Судьба снова свела меня с ним в Серебряном бору. Я получил там служебную дачу от «Правды», куда меня перевели, чтобы «поддержать главного редактора в его стремлении изменить главную газету страны в духе перестройки» – примерно так звучал приговор ЦК. Но совсем скоро стало понятно, что изменить «Правду» невозможно, слишком сильны там были позиции старой партийной гвардии. Все они предпочли бы пойти ко дну вместе со своим кораблем, чем согласиться на малейшие преобразования. Едва ли не единственным утешением в этой новой должности для меня стала крохотная дача среди сосен в Серебряном бору.
Однажды выхожу погулять и – вот это сюрприз! - прямо навстречу мне Бабрак Кармаль собственной персоной. Рядом с ним почтительно следовал моложавый афганец, а чуть поодаль их сопровождал крепыш, профессиональная принадлежность которого была видна с первого взгляда. Мы поравнялись. «Салям алейкум, рафик Кармаль.» Он будто того и ждал. С готовностью сделал шаг навстречу, мы пожали друг другу руки, обменялись длинным набором традиционных приветствий и трижды по афганскому обычаю потерлись щеками. «Как дела? Как здоровье?
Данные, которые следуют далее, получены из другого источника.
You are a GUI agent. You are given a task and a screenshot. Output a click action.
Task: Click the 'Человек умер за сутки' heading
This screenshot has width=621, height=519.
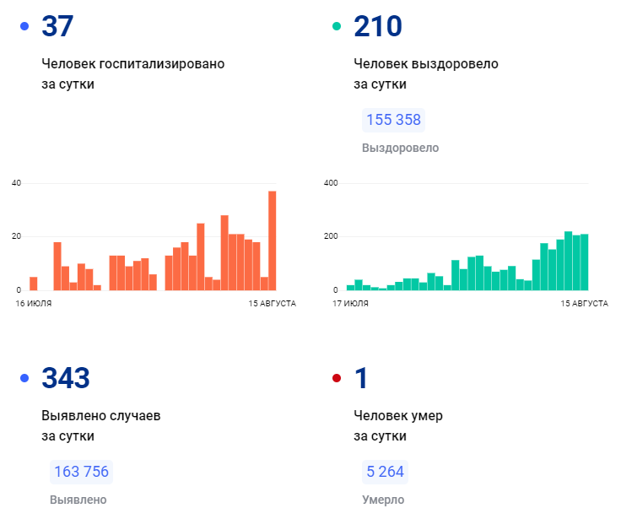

Рад вас видеть», – сквозь этот поток ритуальных фраз я пытался понять, узнал ли он меня? Ведь прошло столько лет…
Он был в темном костюме и легком свитере. Осанку сохранил прежнюю – горделивую, подобающую значительному лицу. И лишь глаза выдавали: они светились грустью и искренним интересом к случайному встречному – абсолютно неподобающее для вождя человеческое проявление. Его афганский спутник тоже с готовностью приветствовал меня, а охранник топтался невдалеке, с подчеркнутым вниманием рассматривая верхушки сосен.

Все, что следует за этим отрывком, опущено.